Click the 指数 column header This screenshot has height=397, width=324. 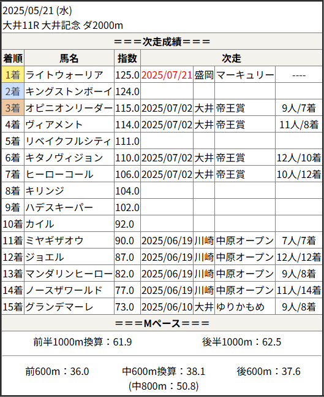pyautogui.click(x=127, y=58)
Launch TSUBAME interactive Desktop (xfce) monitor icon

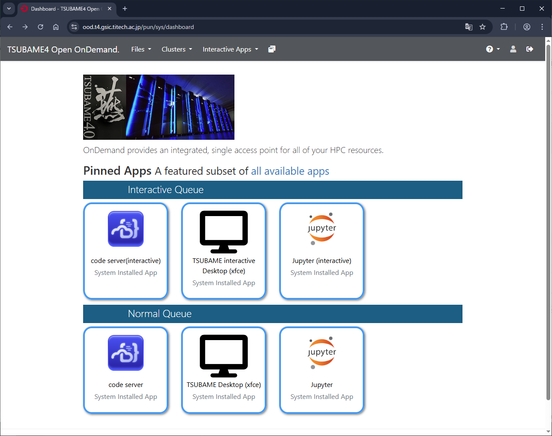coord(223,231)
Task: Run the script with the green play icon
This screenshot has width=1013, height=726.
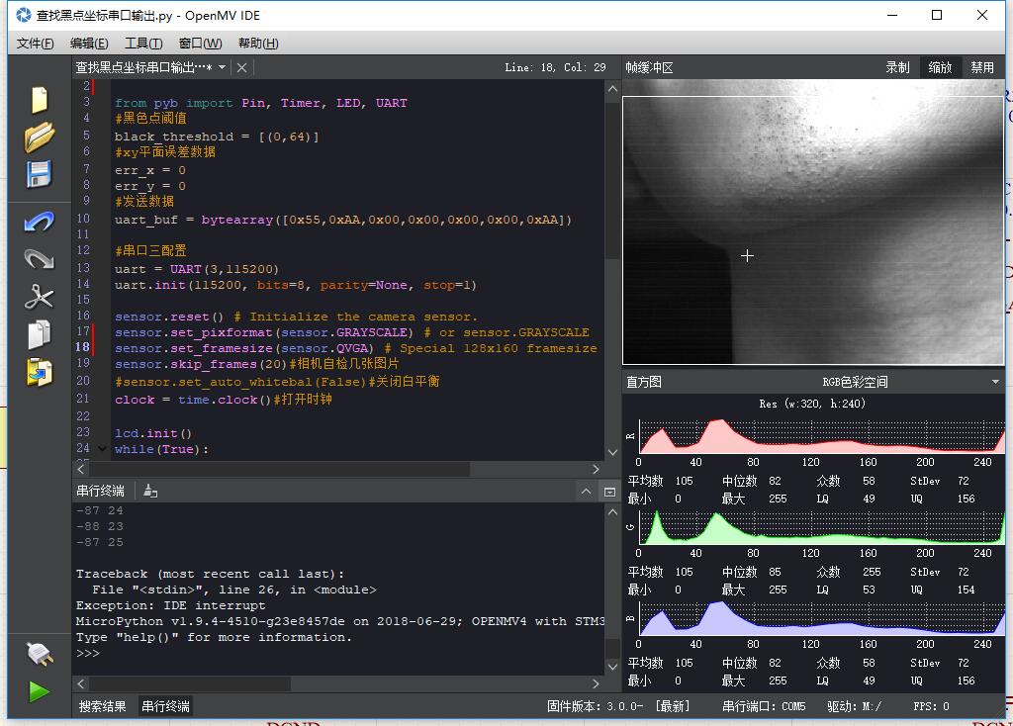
□ □ □ □ □ □ □
The output consists of exactly the lines from the one containing "Launch TSUBAME interactive" through the last line of the listing, both included, with no pictures.

Launch TSUBAME interactive Desktop (xfce) monitor icon

coord(223,231)
Task: Run the script with the green play icon
This screenshot has width=1013, height=726.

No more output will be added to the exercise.